Mecklenburg‑Vorpommerns Verbraucherschutzministerin Jacqueline Bernhardt (Linke) setzt sich für eine niedrigschwellige Soforthilfe für Opfer von Cybermobbing ein. Nach ihrem Vorschlag sollen große soziale Netzwerke künftig einen gut sichtbaren „Hilfe‑Button“ einführen, über den Betroffene unmittelbar mit spezialisierten Beratungsstellen verbunden werden.
Den entsprechenden Antrag bringt Bernhardt zur heute beginnenden Verbraucherschutzministerkonferenz in Potsdam ein. Ziel ist es, Betroffenen nach dem Auslösen des digitalen Alarmknopfes sofort einen persönlichen Kontakt zu ermöglichen, der stabilisiert, informiert und bei Bedarf an weiterführende Unterstützungsangebote vermittelt.
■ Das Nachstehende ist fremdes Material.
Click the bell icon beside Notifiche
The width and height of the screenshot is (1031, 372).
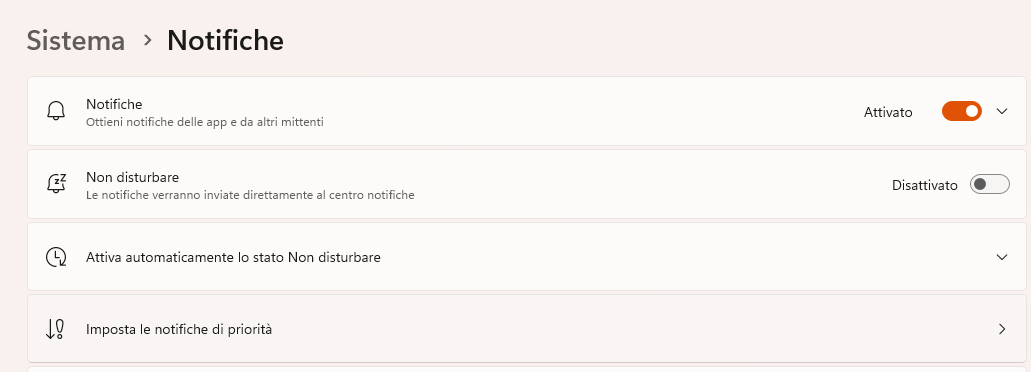56,111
Orientierung am französischen Modell
Die Idee orientiert sich an einem bereits eingeführten System in Frankreich. Dort sind große Social‑Media‑Plattformen direkt mit einer staatlich organisierten Hotline verknüpft, die professionell besetzt ist und unmittelbar Hilfe leistet. Bernhardt sieht darin einen Ansatz, der auch in Deutschland praktikabel wäre. Eine nationale Lösung könnte bestehende bundesweite Hilfs‑ und Beratungsangebote einbinden, ohne neue Strukturen schaffen zu müssen.
Die Ministerkonferenz soll die Bundesregierung daher bitten zu prüfen, inwieweit das französische Modell rechtlich und organisatorisch auf Deutschland übertragbar ist. Dabei soll insbesondere geklärt werden, ob eine nationale Regelung europarechtlich zulässig wäre oder ob eine freiwillige Selbstverpflichtung der Plattformbetreiber wirksam umgesetzt werden könnte.
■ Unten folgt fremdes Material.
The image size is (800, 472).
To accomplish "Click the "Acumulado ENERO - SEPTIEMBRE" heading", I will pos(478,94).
Forderung nach Anpassungen auf EU‑Ebene
Darüber hinaus soll die Bundesregierung nach dem Willen Mecklenburg‑Vorpommerns auf europäischer Ebene aktiv werden. Bernhardt regt an, den Digital Services Act um eine Verpflichtung für große Social‑Media‑Plattformen zu ergänzen, einen gut sichtbaren „Hilfe‑Button“ bereitzustellen. Damit würde die Soforthilfe europaweit einheitlich verankert und für Nutzerinnen und Nutzer unmittelbar zugänglich gemacht.